Radar is available in different bands, like saying AM and FM when talking about radio. This article goes into more detail. And their wavelengths vary from under half an inch (0.86 cm, actually) to almost a foot (23 cm). That range would be near the top of the brown Microwave band near the IR spectrums shown above.

We have K-band for aviation and local weather radar and X-band for ships and police radars.

C-band is for weather surveillance, S-band for aviation and weather as well as microwave ovens. Finally L-band usually gets employed by air traffic control services.

These wavelengths form part of the electromagnetic spectrum. That's sort of a frequency map radar weather stations take up only one small part of.

The equipment neither sends nor receives the signal constantly. Instead, it alternates - sending a short burst or pulse and waiting a much longer time for the return.
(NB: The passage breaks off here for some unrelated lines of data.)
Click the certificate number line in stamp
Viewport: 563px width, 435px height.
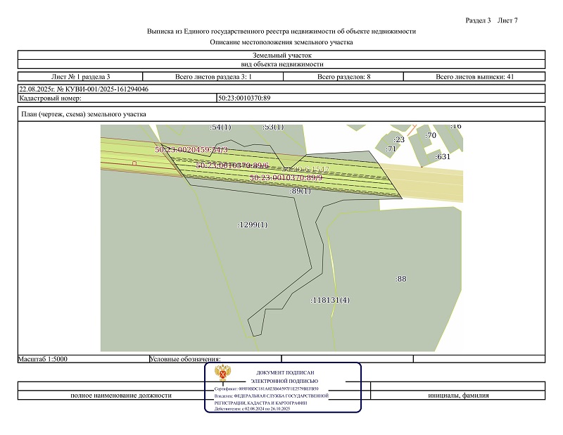267,389
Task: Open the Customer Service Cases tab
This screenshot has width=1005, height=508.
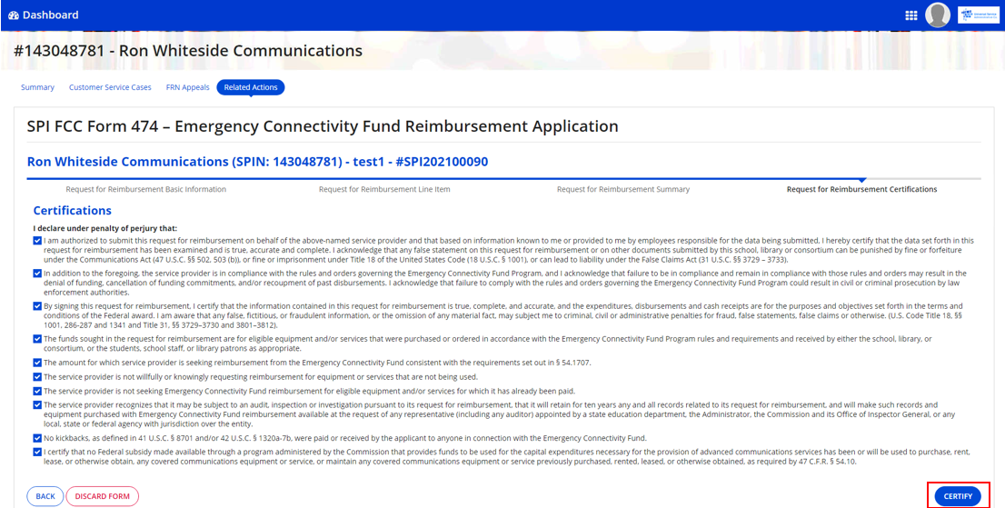Action: pyautogui.click(x=110, y=87)
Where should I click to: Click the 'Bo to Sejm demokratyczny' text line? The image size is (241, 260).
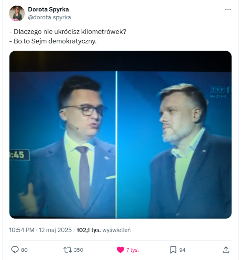coord(52,41)
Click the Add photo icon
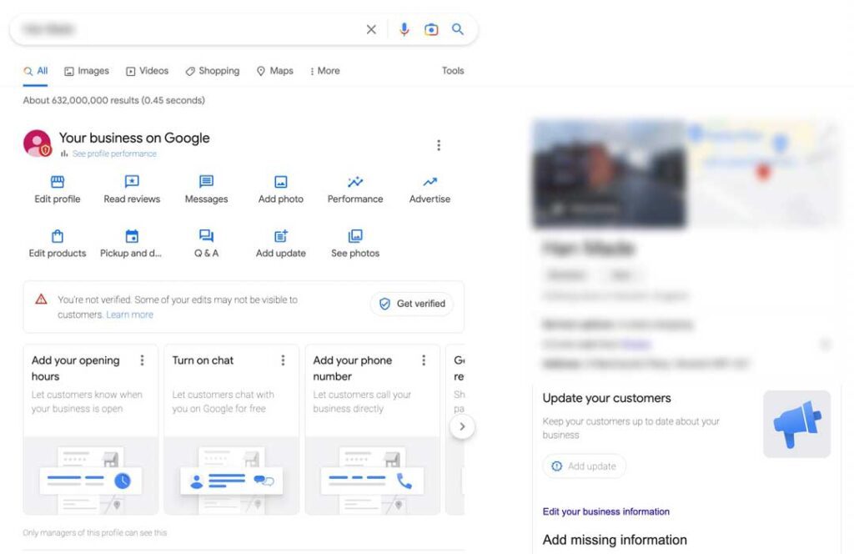 pos(281,181)
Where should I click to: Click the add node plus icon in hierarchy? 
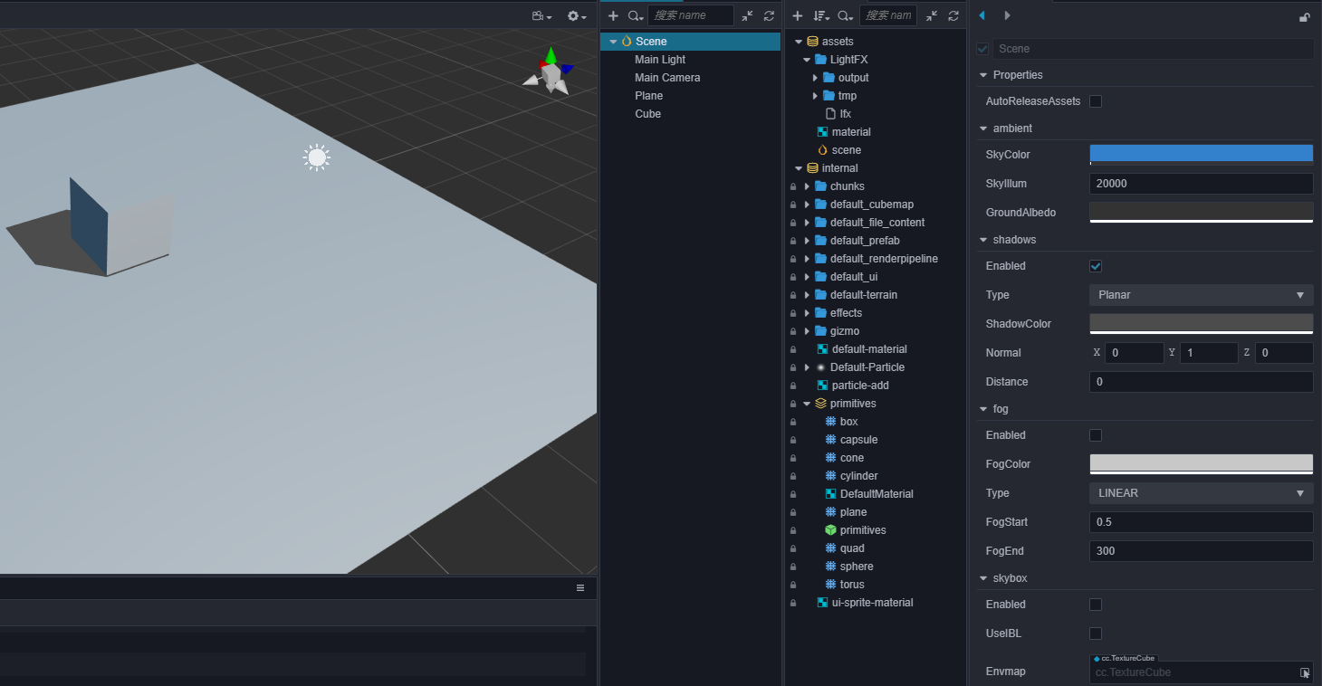(x=613, y=16)
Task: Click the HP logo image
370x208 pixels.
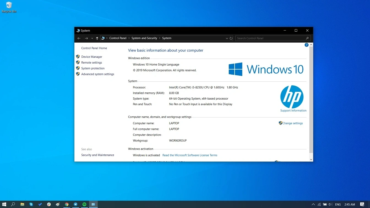Action: coord(292,97)
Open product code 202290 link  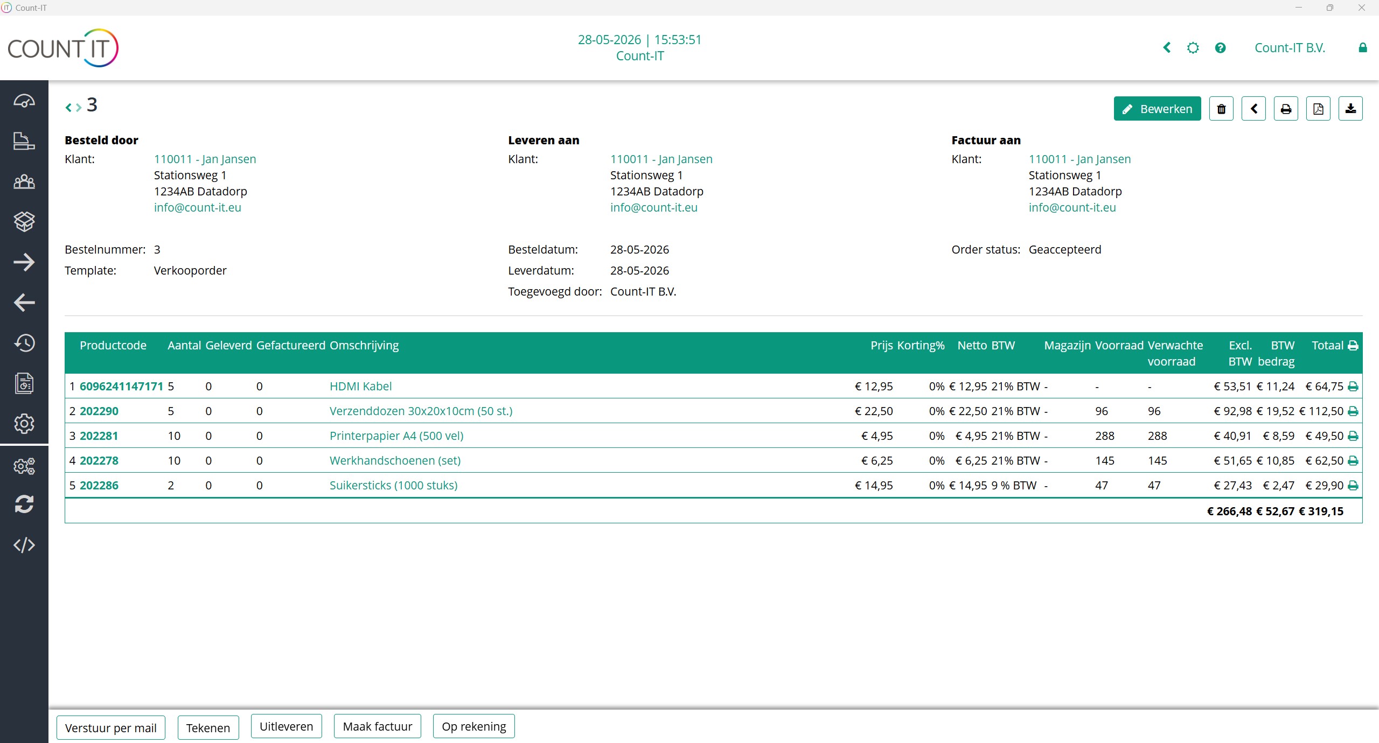click(99, 411)
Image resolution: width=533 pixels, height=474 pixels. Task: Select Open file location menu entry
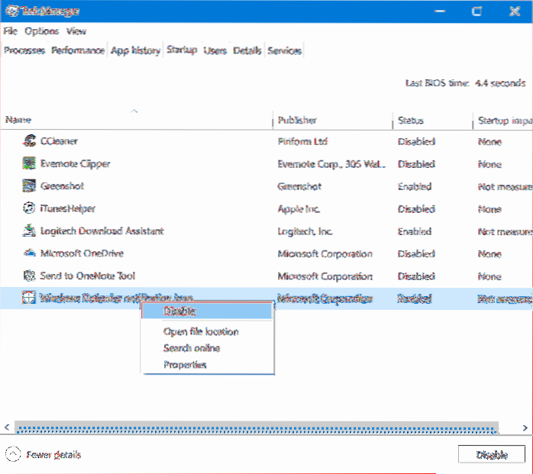pyautogui.click(x=201, y=332)
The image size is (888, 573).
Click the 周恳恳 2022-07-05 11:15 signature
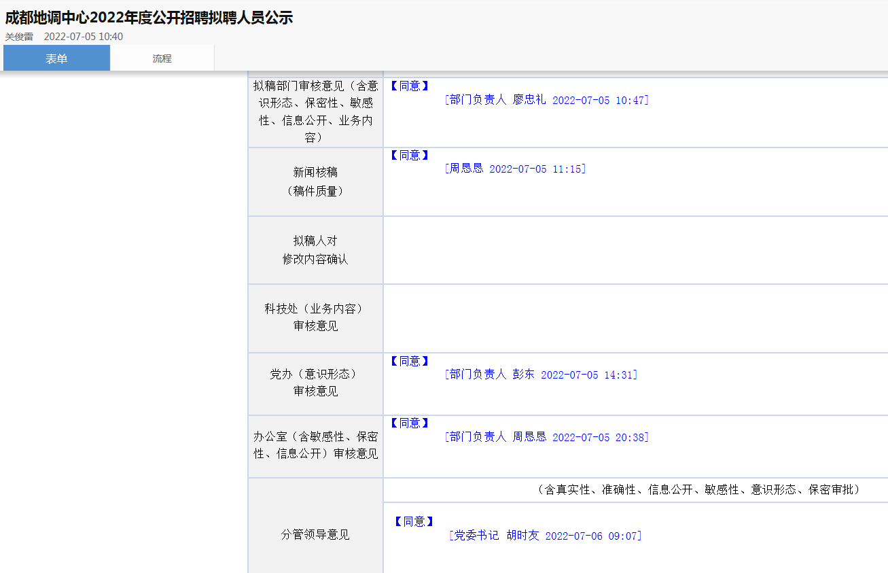tap(515, 169)
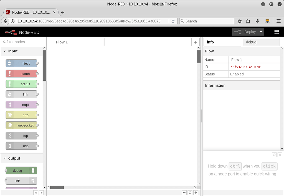Select the catch node from input nodes
This screenshot has width=284, height=196.
21,73
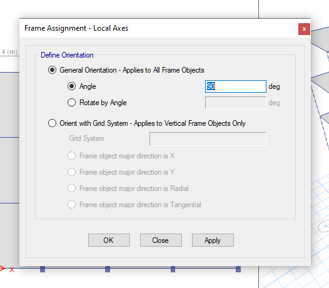
Task: Enable Orient with Grid System option
Action: click(x=52, y=123)
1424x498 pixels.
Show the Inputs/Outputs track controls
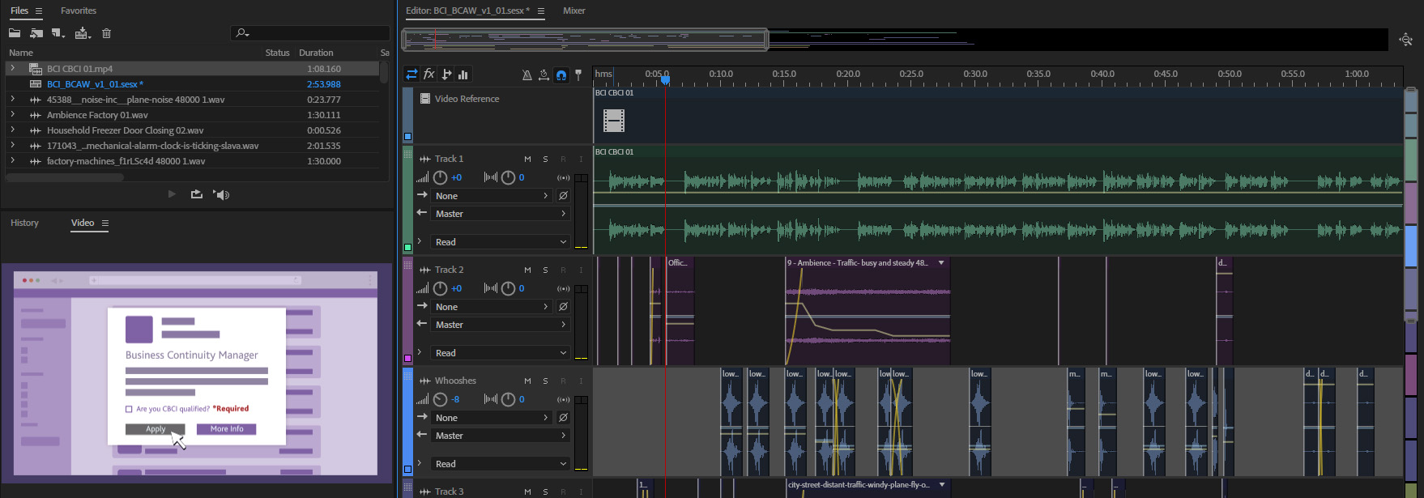tap(411, 74)
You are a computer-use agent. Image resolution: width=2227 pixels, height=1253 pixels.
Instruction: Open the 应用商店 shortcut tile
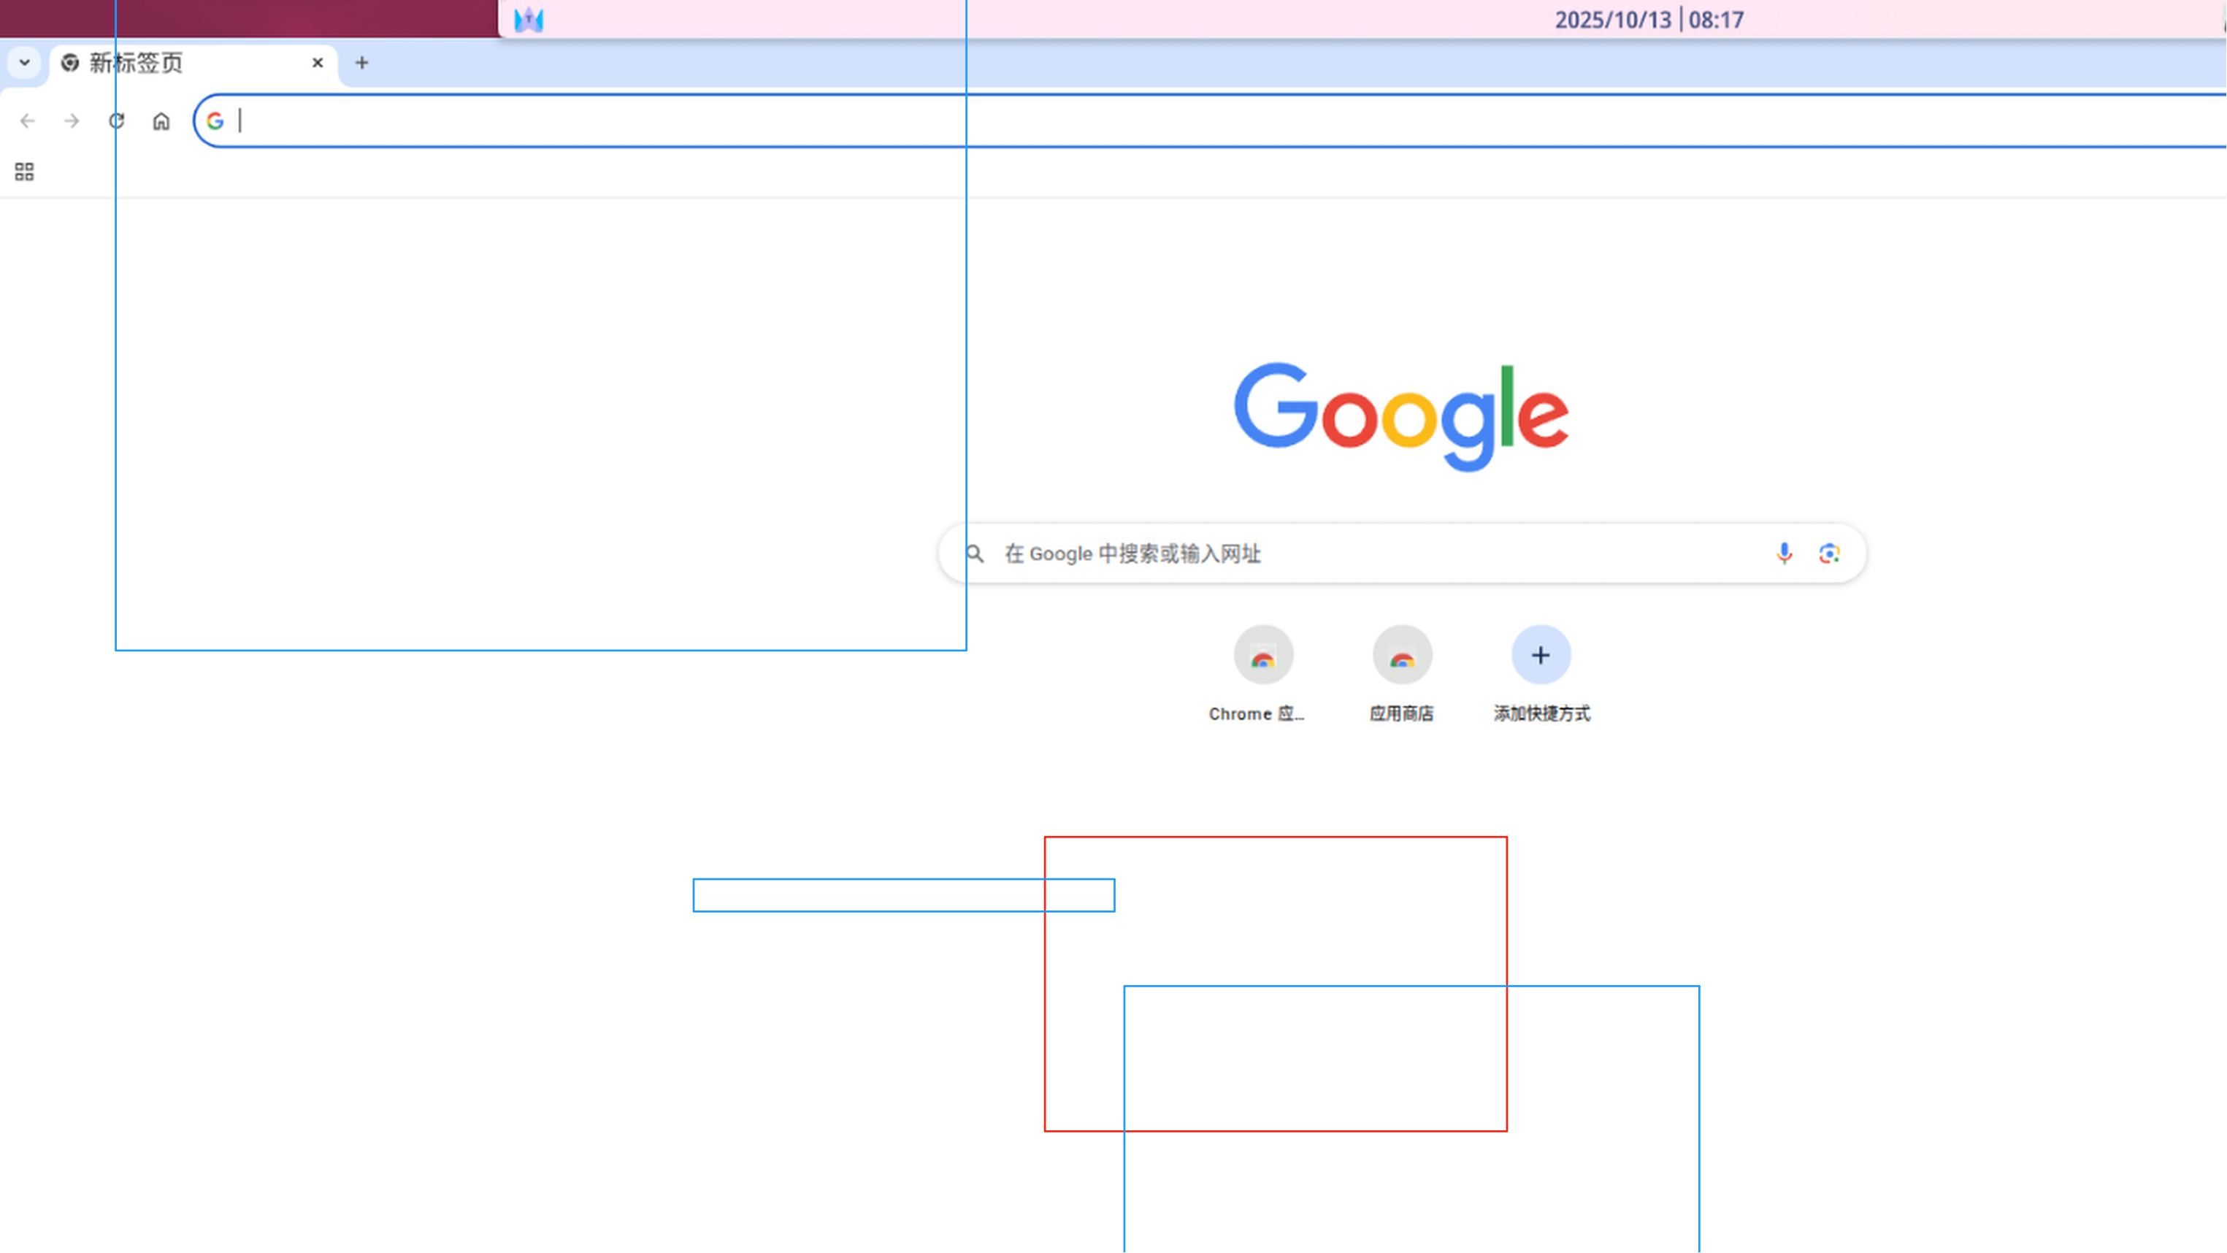click(1402, 655)
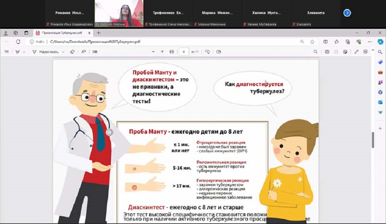Click the Нарисовать draw button
The image size is (386, 224).
[x=46, y=52]
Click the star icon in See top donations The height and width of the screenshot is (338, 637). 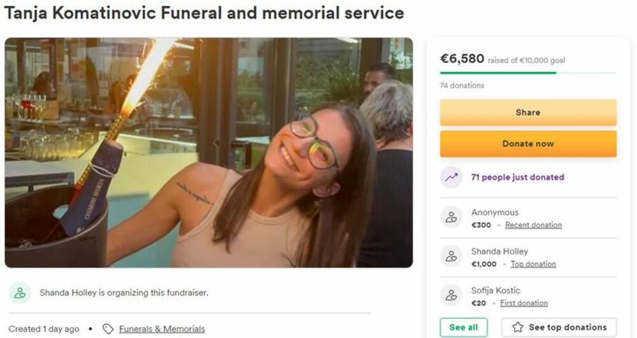pos(518,327)
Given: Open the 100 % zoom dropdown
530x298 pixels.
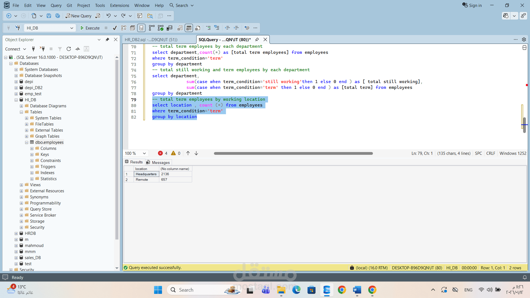Looking at the screenshot, I should click(144, 153).
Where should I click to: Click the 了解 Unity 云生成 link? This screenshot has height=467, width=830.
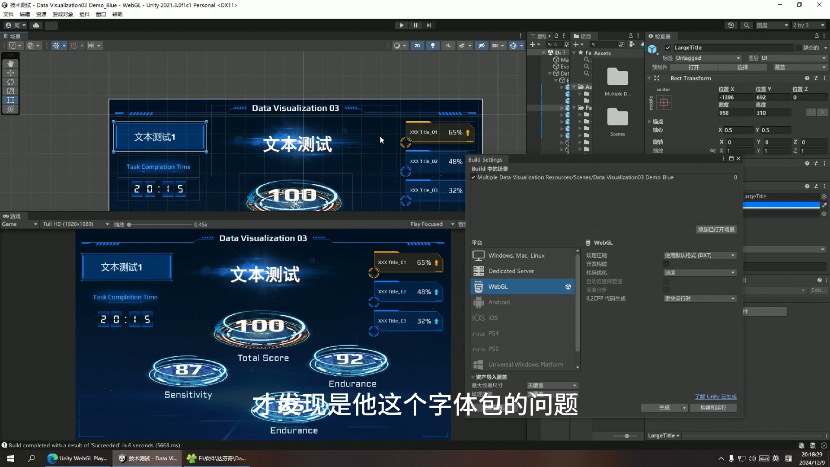point(715,396)
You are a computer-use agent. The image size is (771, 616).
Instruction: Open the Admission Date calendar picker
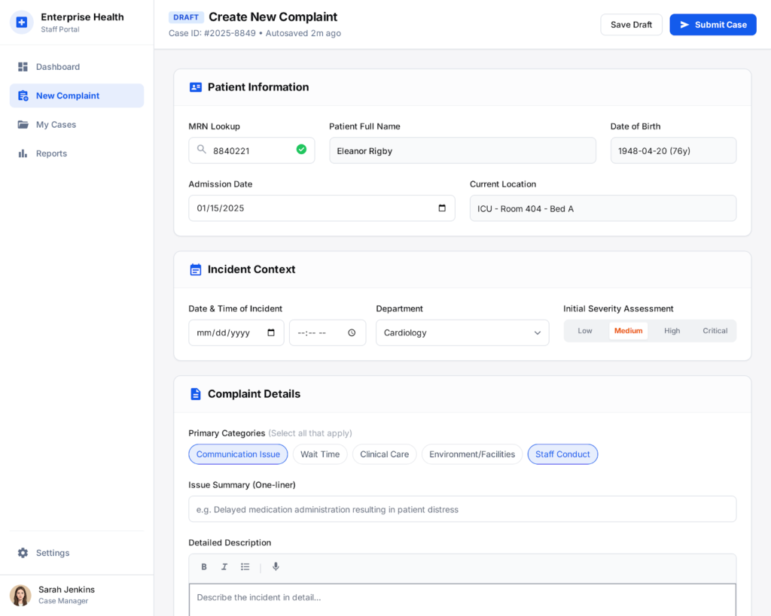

A weather Radar will do this about 600 times every second, its pulse repetition frequency (PRF). With that you can use it to see, with certainty, out to a distance of about 150 miles or 250,000 metres. Here, use this formula.

If a signal comes back after longer than 1/600th of a second, it had to have travelled further out. Now it can get mixed with up with new reflected signals and gets the label "ambiguous".

It should come as no surprise those more distant objects on the map radar weather and such will normally reflect a weaker signal.

The radar detects things falling within a small angle, about 1° or so wide and high. Therefore the antenna, which looks like a backyard satellite dish, must keep moving quickly. It goes around and around as well as up and down in order to map radar weather pictures of the whole volume of atmosphere surrounding it.

The technical terms for these angles are azimuth for left and right and elevation measured up from the horizon.

## Types of ap radar weather display

The original form of output display is a series of concentric rings with a dot at the center representing the map radar weather location. The largest ring spans about 300 miles across.

This display is called a Plan meaning viewed from above Position Indicator(PPI). It shows the image which should be drawn on an wide cone with its point touching the ground at the center, viewed from directly above.

In other words the further the image is from the dot, the higher it is from the ground. But you can't tell how much from a flat image.

So now we take the several dozen cones produced by the radar, each with its own width. Place them all together with their points down on top of a single point and slice straight across at some particular height. You can get a composite image of approximately one single altitude.

This CONSTANT ALTITUDE plan position indicator (CAPPI, shown above) is a more useful map radar weather forecasters use, and therefore quite commonly used in forecasting departments.

This is one of the more technical areas of weather forecasting. It requires substantial support services in the meteorological department.